TEXTO FORNECIDO:
^^^^^^^^

Jornal Correio Braziliense

Turismo

Cidade perdida dos incas, no Peru, vive século de exposição ao mundo

Hiram Bingham era um desses caras que mudam de opinião ao sabor dos acontecimentos. Um sujeito, diríamos, pouco confiável. Mas essa característica maleável de seu caráter lhe garantiu o posto de um dos maiores descobridores do século 20. Em 24 de julho, completam-se 100 anos desde que esse norte-americano mostrou ao mundo a até então cidade perdida de Machupicchu, escondida entre uma floresta densa, e as montanhas dos Andes, no Peru.

Para lembrar a data comemorativa de um dos lugares mais enigmáticos do planeta, o Turismo esteve na cidade e também em Cusco. Se, inicialmente, o pouco oxigênio incomoda, o que o olhar e os sentidos registram se torna compensador.

^^^^^^^^

LINHAS FORNECIDAS:
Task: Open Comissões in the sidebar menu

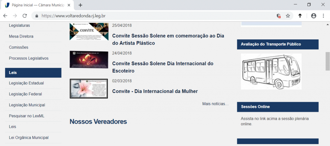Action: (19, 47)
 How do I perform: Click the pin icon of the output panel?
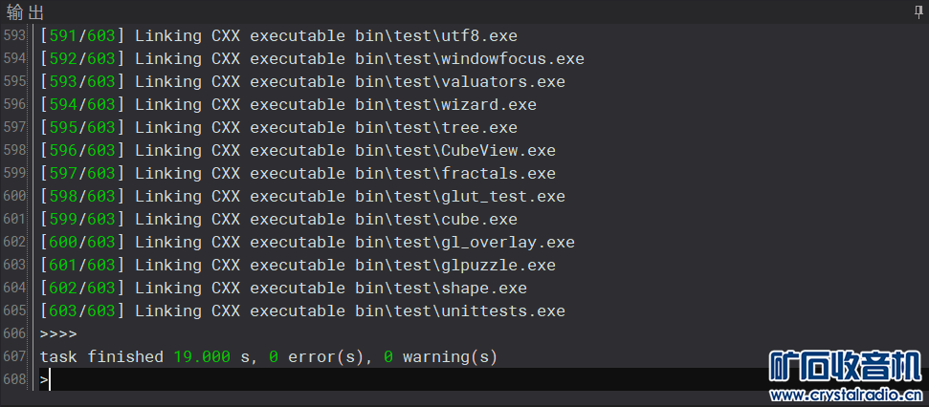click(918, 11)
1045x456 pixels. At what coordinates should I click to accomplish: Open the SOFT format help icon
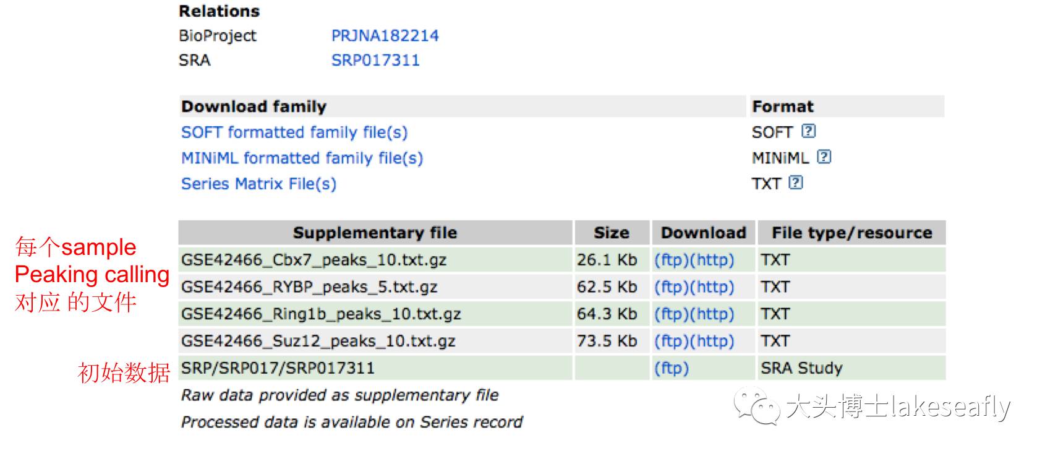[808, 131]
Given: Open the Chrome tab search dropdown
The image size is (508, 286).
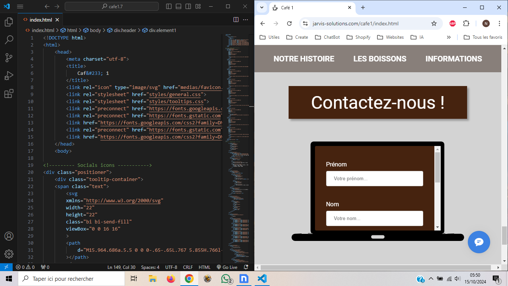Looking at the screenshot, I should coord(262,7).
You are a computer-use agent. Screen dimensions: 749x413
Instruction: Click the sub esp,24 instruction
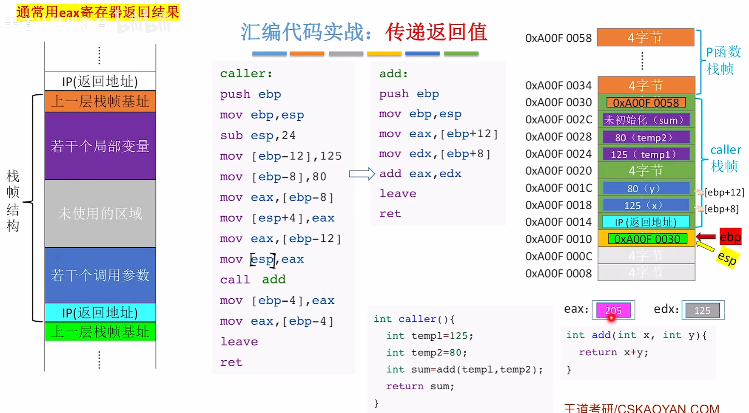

^^^^^^^^

FAÇA O SEGUINTE:
1. Segundo o texto sobre Machupicchu, qual era a nacionalidade de Hiram Bingham?
2. Dê prosseguimento ao texto sobre Machupicchu a partir da última frase apresentada.

RESULTADOS EM ORDEM:
1. Ele era norte-americano.

2.
Para o arqueólogo peruano Fernando Astete, do Instituto Geográfico Nacional do Peru e também diretor do complexo de Machupicchu, Hiram Bingham não foi um descobridor, já que a existência do lugar era de conhecimento de muitos. ;Inclusive, estava nas terras de um fazendeiro, Agustin Lizárraga, e havia quatro famílias de camponeses morando nas ruínas;, comentou Astete. ;Mas ele teve seus méritos;, emendou, acrescentando que a forma correta de escrever o nome da lenda é Machupicchu, assim mesmo, tudo junto.

Exploração
Além de completar um século na vitrine do turismo e da ciência, Machupicchu começou a receber de volta as peças arqueológicas saqueadas por Hiram Bingham e enviadas para a Universidade de Yale (EUA). São 42 mil, que começaram a chegar em 5 de abril deste ano. As peças saíram do Peru à época da exploração e, pelo acordo com o governo peruano, voltariam pouco tempo depois. O trato levou 100 anos para ser cumprido. Uma prova inequívoca de que Bingham tinha em seu DNA aquilo que é comum nos descobridores: a ganância.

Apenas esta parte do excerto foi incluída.